### [MATERIAL FOR THIS EXERCISE]
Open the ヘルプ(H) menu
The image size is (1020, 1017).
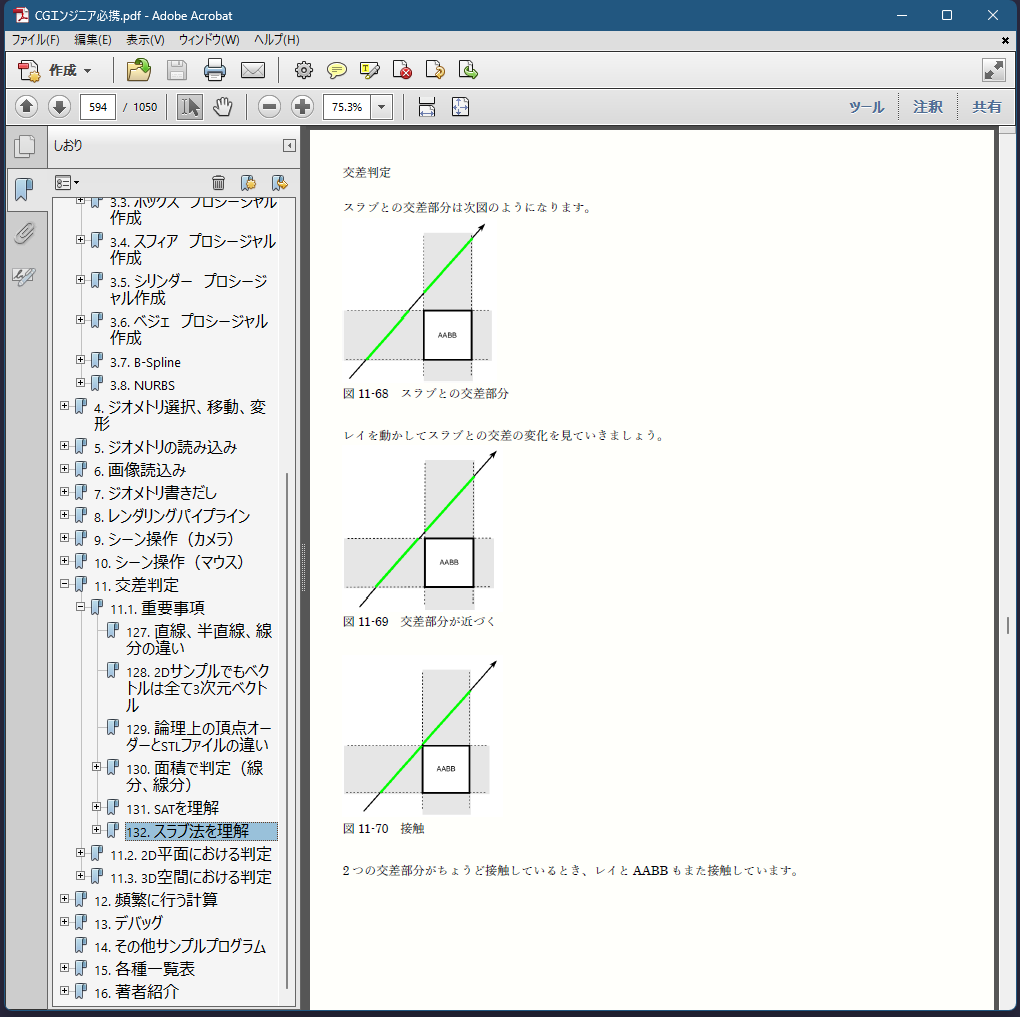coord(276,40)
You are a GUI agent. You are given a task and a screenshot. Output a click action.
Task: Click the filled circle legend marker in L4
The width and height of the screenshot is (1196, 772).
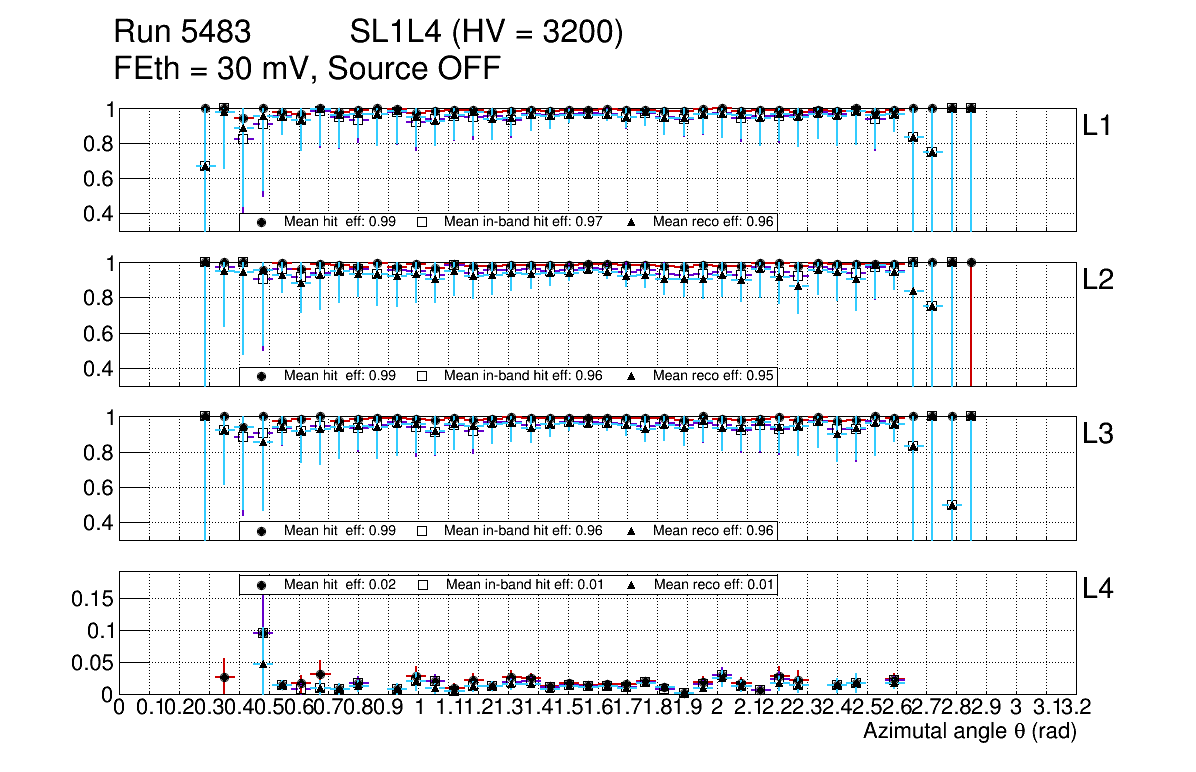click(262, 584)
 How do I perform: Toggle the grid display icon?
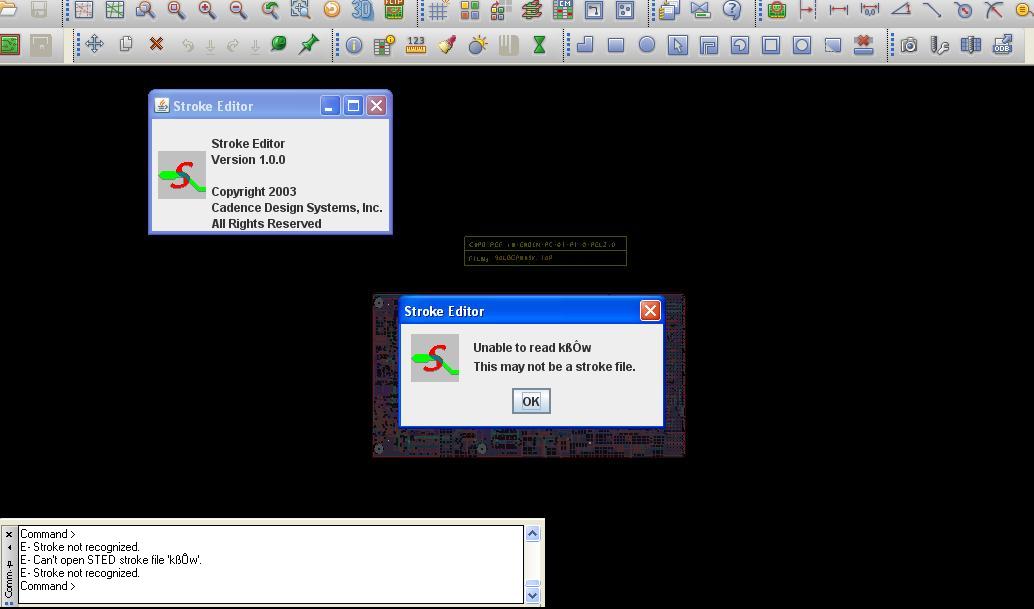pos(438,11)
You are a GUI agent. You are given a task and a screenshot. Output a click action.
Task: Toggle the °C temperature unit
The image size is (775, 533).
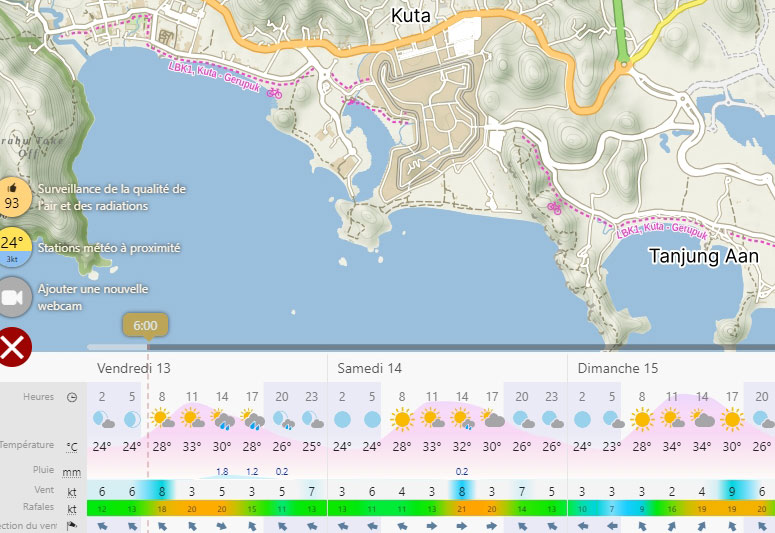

==

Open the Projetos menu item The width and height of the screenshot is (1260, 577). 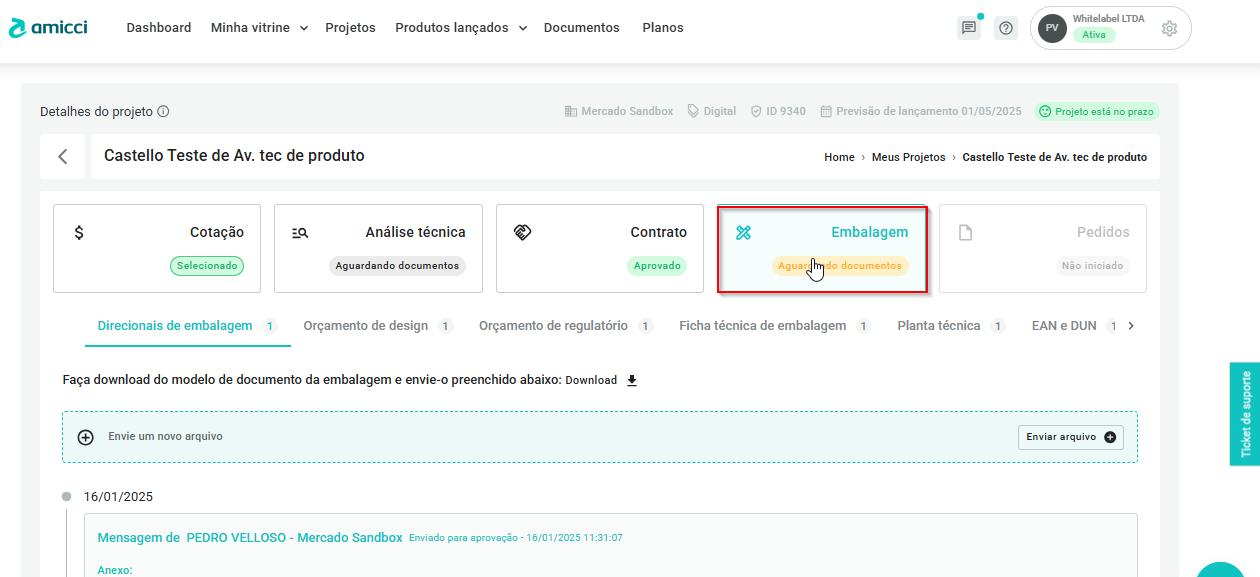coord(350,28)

### [EXERCISE]
Please repeat, exactly as written, the lines in the records above, starting with the one that has "Open the ヘルプ(H) menu" and going on through the one that has "Task: Toggle the °C temperature unit". Pictures are to be left out.

### [WRITTEN SOLUTION]
Open the ヘルプ(H) menu
The image size is (1020, 1017).
coord(276,40)
You are a GUI agent. You are given a task and a screenshot. Output a click action.
Task: Click the filled circle legend marker in L4
The width and height of the screenshot is (1196, 772).
click(262, 584)
 How do I perform: Toggle the grid display icon?
pos(438,11)
You are a GUI agent. You are given a task and a screenshot. Output a click action.
Task: Toggle the °C temperature unit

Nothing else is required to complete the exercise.